Джин молчал, Глеб утвердительно кивал. Маня убрала со стола, отнесла фигурку на комод. Они собирались немедленно, прямо сейчас отправиться в гараж, забрать портрет и осмотреть странное помещение. Не получилось. Звонок от племянника застал буквально на пороге, а Глеба задержало сообщение от Князя, одноклассник из Украины запросил связи. Одноклассник рисковал каждый раз, когда выходил на связь с Глебом. Значит сейчас появилась возможность и надо обязательно поговорить. Муж ушел на балкон, Маня с телефоном на кухню.

Поприветствовав племянника, она наконец спросила где он пропадал целых полгода… Узнал, что Маня в больнице, приехал в Москву, в палату Мишку не пустили, сама она еще не вставала. Поговорили по видеосвязи, стоило ли ради этого лететь в Москву? Не виделись они 10 лет, Маня двумя днями приезжала в Питер, но до Мишки не дозвонилась.

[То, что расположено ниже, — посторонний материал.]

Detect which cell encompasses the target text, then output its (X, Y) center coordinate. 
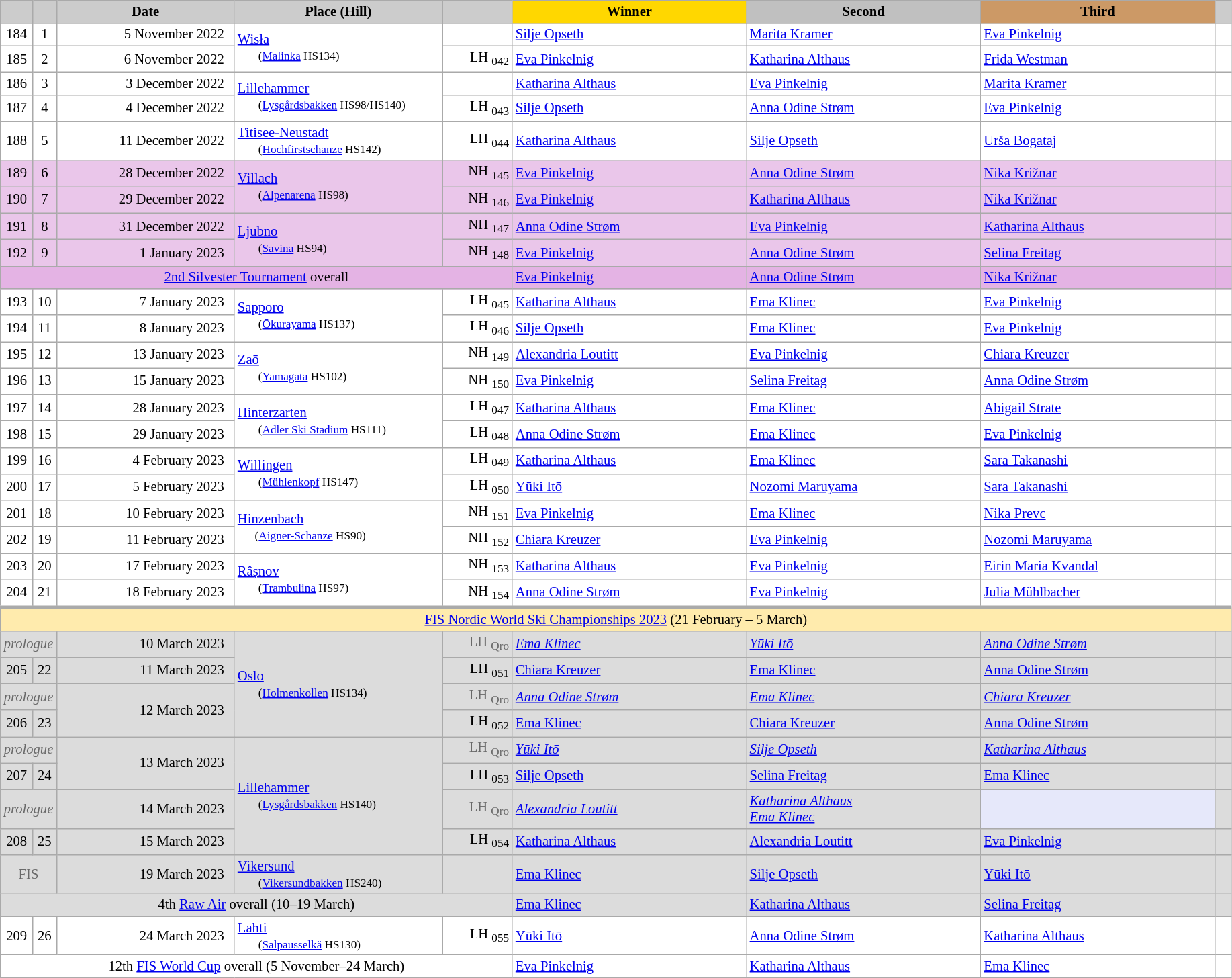
197 (17, 407)
17 February 2023 (145, 565)
31 December 2022 (145, 226)
12 (45, 354)
LH 052 (477, 722)
195 (17, 354)
2nd Silvester Tournament overall (256, 277)
LH 050 (477, 486)
LH 048 (477, 434)
Julia Mühlbacher (1097, 594)
24 March 2023 (145, 935)
Abigail Strate (1097, 407)
Frida Westman (1097, 59)
17 (45, 486)
11 December 2022 (145, 140)
Sapporo (Ōkurayama HS137) (338, 316)
LH 054 (477, 841)
9 (45, 252)
5 November 2022 (145, 34)
12th FIS World Cup overall (5 November–24 March) (256, 965)
186 (17, 83)
Lillehammer (Lysgårdsbakken HS140) (338, 795)
207 (17, 776)
NH 150 (477, 381)
190 (17, 200)
26 (45, 935)
NH 153 (477, 565)
Villach (Alpenarena HS98) (338, 187)
5 February 2023 (145, 486)
Lillehammer (Lysgårdsbakken HS98/HS140) (338, 97)
205 (17, 670)
LH 045 (477, 302)
NH 151 (477, 513)
4 February 2023 (145, 461)
13 (45, 381)
25 (45, 841)
11 (45, 328)
11 March 2023 (145, 670)
Urša Bogataj (1097, 140)
15 March 2023 (145, 841)
NH 154 (477, 594)
14 (45, 407)
20 (45, 565)
Second (863, 11)
10 (45, 302)
Lahti (Salpausselkä HS130) (338, 935)
189 (17, 173)
1 January 2023 (145, 252)
23 (45, 722)
Date (145, 11)
LH 055 (477, 935)
4th Raw Air overall (10–19 March) (256, 904)
LH 046 (477, 328)
Place (Hill) (338, 11)
196 (17, 381)
Ljubno (Savina HS94) (338, 239)
199 (17, 461)
FIS (28, 873)
198 (17, 434)
Oslo (Holmenkollen HS134) (338, 683)
NH 152 (477, 540)
184 (17, 34)
24 (45, 776)
185 (17, 59)
14 March 2023 (145, 808)
13 March 2023 (145, 763)
NH 145 (477, 173)
187 (17, 107)
LH 053 (477, 776)
203 (17, 565)
28 December 2022 (145, 173)
18 (45, 513)
19 March 2023 (145, 873)
10 February 2023 (145, 513)
Zaō (Yamagata HS102) (338, 368)
13 January 2023 (145, 354)
3 (45, 83)
2 (45, 59)
Wisła (Malinka HS134) (338, 47)
15 January 2023 (145, 381)
Hinzenbach (Aigner-Schanze HS90) (338, 526)
191 (17, 226)
18 February 2023 (145, 594)
NH 149 (477, 354)
29 December 2022 (145, 200)
Winner (630, 11)
NH 146 (477, 200)
NH 147 (477, 226)
28 January 2023 (145, 407)
LH 043 (477, 107)
Katharina Althaus Ema Klinec (863, 808)
8 January 2023 (145, 328)
22 (45, 670)
6 (45, 173)
29 January 2023 (145, 434)
4 December 2022 (145, 107)
21 (45, 594)
Titisee-Neustadt (Hochfirstschanze HS142) (338, 140)
LH 051 (477, 670)
209 (17, 935)
Vikersund (Vikersundbakken HS240) (338, 873)
Râșnov (Trambulina HS97) (338, 579)
FIS Nordic World Ski Championships 2023 (21 February – 5 March) (616, 619)
LH 047 (477, 407)
LH 049 (477, 461)
LH 042 (477, 59)
206 (17, 722)
NH 148 (477, 252)
10 March 2023 (145, 643)
188 (17, 140)
11 February 2023 (145, 540)
16 (45, 461)
5 (45, 140)
6 November 2022 (145, 59)
3 December 2022 (145, 83)
Willingen (Mühlenkopf HS147) (338, 474)
15 (45, 434)
Hinterzarten (Adler Ski Stadium HS111) (338, 420)
208 (17, 841)
7 (45, 200)
Nika Prevc (1097, 513)
LH 044 (477, 140)
204 (17, 594)
201 (17, 513)
193 (17, 302)
194 (17, 328)
192 (17, 252)
200 (17, 486)
Third (1097, 11)
19 (45, 540)
202 (17, 540)
1 (45, 34)
12 March 2023 (145, 710)
8 (45, 226)
Eirin Maria Kvandal (1097, 565)
4 (45, 107)
7 January 2023 (145, 302)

А потом прямо с поезда попала в больницу. Там никаких звонков Маня не принимала — в реанимации телефоном пользоваться нельзя, о тяжелом состоянии племянник узнал от мужа. Навестил в больнице, позвонил пару раз из Питера — о себе говорил кратко: «Все отлично». От родных Маня знала его историю — третий развод, снимает квартиру. Маня собиралась как поправиться поговорить с племянником, но он пропал куда-то.

Откладывать свои вопросы Маня не стала. И выяснила — полгода Мишка воевал. Вот приехал домой на побывку, дочь обрадовалась, два дня от отца не отходила. Жена включила железную леди и молчала как загороженная. Маня слушала, вздыхала сердце буквально обливалось кровью. Строить семейные отношения большое искусство, Мишкины родители идеалисты, отец музыкант, мама служила таланту беззаветно. Воспитывала в сыне уважение к женщине, убеждала, что слабый пол нуждается в заботе. Убедила и вот итог.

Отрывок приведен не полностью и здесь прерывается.